Road Safety and the Dangers of Selective Attention

Mar 12, 2021 | Road Safety

Unfortunately, it is quite common for motorists to not notice pedestrians or cyclists. A common exclamation after hitting someone walking or biking is, “I didn’t even see them!” or “They came out of nowhere!”

Why does this happen, and how can we avoid it?

Selective Attention

When we drive, our brains filter visual stimuli to focus our attention on things we need to notice to operate our vehicle safely. Is the vehicle in front of us slowing down? Is the light going to turn yellow? This is called selective attention. The cost of selective attention is that we don’t notice otherwise apparent visual stimuli.

Inattentional Blindness

When we drive we sometimes miss critical information even when our eyes are focused on the road ahead. This is called inattentional blindness (also known as perceptual blindness). For example, if you become hyper-focused on reaching your exit on a highway, you can miss other things happening around you on the road.

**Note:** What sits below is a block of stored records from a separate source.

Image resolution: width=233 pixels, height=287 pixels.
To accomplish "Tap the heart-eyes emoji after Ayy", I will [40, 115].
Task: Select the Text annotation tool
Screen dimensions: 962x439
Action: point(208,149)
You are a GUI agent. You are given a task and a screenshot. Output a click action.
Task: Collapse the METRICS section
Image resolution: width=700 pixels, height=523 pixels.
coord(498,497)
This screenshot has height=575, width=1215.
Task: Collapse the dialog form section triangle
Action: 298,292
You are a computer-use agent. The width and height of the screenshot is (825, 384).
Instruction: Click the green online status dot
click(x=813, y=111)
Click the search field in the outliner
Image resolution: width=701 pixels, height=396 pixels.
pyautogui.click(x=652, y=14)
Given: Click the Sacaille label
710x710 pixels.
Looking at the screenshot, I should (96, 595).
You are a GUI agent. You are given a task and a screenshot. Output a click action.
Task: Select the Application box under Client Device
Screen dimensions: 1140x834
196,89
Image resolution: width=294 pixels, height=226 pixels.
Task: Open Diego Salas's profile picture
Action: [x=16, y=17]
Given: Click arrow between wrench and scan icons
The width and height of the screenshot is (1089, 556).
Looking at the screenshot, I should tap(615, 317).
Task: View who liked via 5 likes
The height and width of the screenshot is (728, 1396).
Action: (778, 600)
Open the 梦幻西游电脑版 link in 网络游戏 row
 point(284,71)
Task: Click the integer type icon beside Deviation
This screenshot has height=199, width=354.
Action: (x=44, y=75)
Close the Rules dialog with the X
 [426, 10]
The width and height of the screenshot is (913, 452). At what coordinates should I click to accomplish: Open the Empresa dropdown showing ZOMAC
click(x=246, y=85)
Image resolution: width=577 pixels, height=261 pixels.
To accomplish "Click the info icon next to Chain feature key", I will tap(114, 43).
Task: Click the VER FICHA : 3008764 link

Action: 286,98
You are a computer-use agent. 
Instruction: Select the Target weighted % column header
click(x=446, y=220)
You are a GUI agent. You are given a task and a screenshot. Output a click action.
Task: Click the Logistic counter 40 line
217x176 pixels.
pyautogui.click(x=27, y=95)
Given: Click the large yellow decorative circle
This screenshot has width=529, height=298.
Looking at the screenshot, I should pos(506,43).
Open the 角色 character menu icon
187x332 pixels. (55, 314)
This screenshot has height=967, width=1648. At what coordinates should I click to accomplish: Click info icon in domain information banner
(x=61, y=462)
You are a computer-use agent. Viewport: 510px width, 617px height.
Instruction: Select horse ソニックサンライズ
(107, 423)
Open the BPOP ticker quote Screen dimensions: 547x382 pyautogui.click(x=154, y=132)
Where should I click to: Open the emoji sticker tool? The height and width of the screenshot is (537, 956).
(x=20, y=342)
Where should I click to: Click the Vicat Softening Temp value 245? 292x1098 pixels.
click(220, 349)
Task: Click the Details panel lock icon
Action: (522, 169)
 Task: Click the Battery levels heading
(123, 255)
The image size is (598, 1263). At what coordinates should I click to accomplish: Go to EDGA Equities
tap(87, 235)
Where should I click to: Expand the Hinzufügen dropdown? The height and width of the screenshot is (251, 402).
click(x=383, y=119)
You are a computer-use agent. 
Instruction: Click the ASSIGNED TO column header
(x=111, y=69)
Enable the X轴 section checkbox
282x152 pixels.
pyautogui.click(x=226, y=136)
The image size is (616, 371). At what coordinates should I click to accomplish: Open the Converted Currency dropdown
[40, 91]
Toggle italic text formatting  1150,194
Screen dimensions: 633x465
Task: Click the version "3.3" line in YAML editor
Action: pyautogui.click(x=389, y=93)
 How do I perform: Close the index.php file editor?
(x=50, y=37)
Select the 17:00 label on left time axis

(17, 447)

Motorists seeing pedestrians and cyclists are critical for road safety. So, how can we consciously choose what stimuli gets our “selective attention?”

A well-known demonstration of selective attention and inattentional blindness involves the below video. Video viewers were asked to count how many times players in white shirts pass a basketball. Most people get so focused on counting they don’t notice the figure in a gorilla suit walking across the screen.

When we are so focused on one thing, we can easily miss something right in front of us.

Inattentional blindness cannot be entirely avoided because our brains are wired to not absorb every single stimulus presented to us. If they were, our brains would be bombarded with information, and we wouldn’t know what is critical.

Drivers can make a conscious effort to decrease stimulus and decrease the chance of missing important cues due to inattentional blindness and selective attention.

1) Minimize your distractions and maximize your attention.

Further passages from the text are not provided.